Il faudra certainement attendre dix à quinze ans pour constater que l’hyper décentralisation n’est pas la réponse à l’hyper centralisation, que l’organisation de notre pays aurait dû faire preuve d’une plus grande souplesse pour proposer une orientation plus fine et se sortir des positions jacobines où girondines qui ont montré les limites de leur logique. Pour cela il nous suffit d’observer le retour vers une éducation nationale, de l’Allemagne et de la Suède, face à l’organisation engagée il y a une vingtaine d’années basée uniquement sur les Länder pour l’une et les municipalités pour l’autre.

Dans le même temps la fusion des académies est amorcée (Caen et Rouen deviennent une seule et même académie, calquée ainsi sur la géographie de la nouvelle région Normandie) et va devoir se confronter aux mêmes problématiques auxquelles se sont confrontées les régions, fusion qui sera ensuite généralisée aux autres académies.

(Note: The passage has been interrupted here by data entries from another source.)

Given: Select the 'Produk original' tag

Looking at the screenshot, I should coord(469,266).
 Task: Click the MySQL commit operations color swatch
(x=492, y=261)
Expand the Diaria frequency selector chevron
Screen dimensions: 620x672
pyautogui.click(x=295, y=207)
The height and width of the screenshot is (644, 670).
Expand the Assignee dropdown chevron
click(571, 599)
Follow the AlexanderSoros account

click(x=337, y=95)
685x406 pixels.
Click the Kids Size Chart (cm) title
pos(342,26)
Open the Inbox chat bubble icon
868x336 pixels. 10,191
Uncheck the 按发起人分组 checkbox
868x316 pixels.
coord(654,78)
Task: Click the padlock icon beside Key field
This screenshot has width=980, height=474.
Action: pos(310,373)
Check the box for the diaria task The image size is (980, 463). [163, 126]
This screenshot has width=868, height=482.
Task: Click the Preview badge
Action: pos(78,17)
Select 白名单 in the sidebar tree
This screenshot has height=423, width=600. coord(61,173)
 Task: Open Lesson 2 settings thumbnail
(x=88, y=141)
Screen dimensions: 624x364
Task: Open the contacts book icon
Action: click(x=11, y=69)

Il y a actuellement autant d’académies que de modalités de fonctionnement, le principe d’une seule académie par région va imposer une harmonisation, une rationalisation, des restructurations et donc une réorganisation complète.

Ce temps est long, chronophage, dévoreur d’énergie, générateur d’interrogations, d’incertitudes et d’inéluctables improvisations ou omissions, pour quelles économies en vue de quelles améliorations de notre système éducatif ?

Pendant ce temps nos EPLE doivent fonctionner, si tel n’était pas le cas, cela nous serait reproché. Les personnels de direction sont de braves grognards fidèles à la cause, qui font des heures sans compter et sans contrepartie, qui acceptent toutes les responsabilités que l’institution leur fait l’honneur de leur confier sans indemnisations ni compensations, qui se soumettent aux impératifs des collectivités territoriales et plient sous les injonctions de leur hiérarchie ; donc tout va bien. Il va nous falloir un véritable sens de l’adaptation pour surmonter cette révolution systémique et une réelle solidarité pour nous éviter de subir les conséquences d’un effet ciseau que cela pourrait provoquer pour certains d’entre nous.

La conjonction des modifications et des adaptations encore hésitantes des régions, le chantier de la fusion des académies et son lot d’incertitudes sur l’organisation qui sera adoptée à terme (répartition des responsabilités sur le territoire entre rectorat et DASEN ?) les choix politiques concernant le développement des Lycées polyvalents et cités scolaire (qui contribuent à la diminution du nombre de postes de personnels de direction, cf. bilan social) où le transfert des LP au région, la réforme du baccalauréat et sans la nommer la réforme du lycée, antichambre d’un système d’orientation vers le supérieur où l’on perçoit difficilement la pertinence de l’issue, ne peuvent qu’interpeller et interroger l’équilibre qui sera à terme établi entre les régions et les rectorats et donc sur la hiérarchie entre décentralisation et déconcentration au niveau du pilotage des EPLE.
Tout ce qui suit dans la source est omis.